MIT professor Catherine Tucker, who has researched the impact of EU law on advertisers, cited projections from a NetChoice analysis of her work demonstrating that if the US were to adopt an EU-style opt-in regime for behavioral tracking, it would cost US businesses $33bn over the next five years. Citing the risks of “unfettered access to consumers’ data” by companies, she stressed the need to balance that against the risks that “strict regulations could damage the ability of internet firms to support free services through advertising.”
The Centre for Information Policy Leadership’s Paula Bruening pointed out that fewer than 10 countries have been found to provide “adequate” data protection by EU standards. Emphasising that, “there are no simple solutions”, she told the panel that EU law is based on the right kinds of principles but is too primitive and inflexible to adapt to changes in technology and society - particularly, a global data economy.

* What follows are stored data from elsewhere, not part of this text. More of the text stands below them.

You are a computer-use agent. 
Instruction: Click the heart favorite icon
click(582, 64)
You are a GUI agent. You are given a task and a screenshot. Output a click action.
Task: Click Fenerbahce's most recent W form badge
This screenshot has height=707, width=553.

Peter Swire, a professor at Ohio State University and privacy expert, stated that giving companies maximum data access also presents maximum risk. More importantly, he focused on the competitive impact of a cross-Atlantic privacy imbalance, commenting that, “Foreign competitors could use the lack of US privacy protections as a excuse for protectionism, and insist that information processing happen in their country, and not in the United States.”
Subcommittee Ranking Member G K Butterfield (D-NC-01) cited a RAND report on the EU Directive which cheered the harmonisation of personal data regulation across 27 disparate states and asked if this convergence has benefited US companies. Swire responded that the goal of a common market was the real driver behind the Directive and it has in practice not always been achieved. Pressed further by Butterfield on how US companies are actually treated in the EU, Swire responded that although the EU originally went heavy on enforcement against U.S. companies it has over time focused much more on enforcement against EU companies.
Swire concluded that, “If we just say we don’t care about privacy in the US, then yes, US companies will be weakened in doing business in the EU”. Congressman Stearns said that was true, in that, if the US doesn’t adopt EU-style privacy regulations, its companies will be shut out of the European marketplace – and those of any country that imitates such laws. However, he continued, “if we adopt the EU model,” US innovation, which benefits the consumer, could disappear.
Chairwoman Bono Mack returned to concerns about the complex system of EU law, which varies by state and is inconsistently enforced in practice. Professor Tucker replied that, when laws are written in a vague or indecipherable manner, there will always be a gap in compliance, but that most companies will err towards a conservative response, doing more than is likely needed, just in case.
Summing up the hurdles faced by US companies under the EU privacy regime and how a similar regime could harm the US, Stuart Pratt, president of the Consumer Data Industry Association, said that you don’t innovate first under such rules, “you go to your lawyer first.”
Howard Fienberg, PLC, is the director of government affairs for the Marketing Research Association (MRA). He is MRA’s lobbyist for the survey and opinion research profession in the US, based in Washington, DC.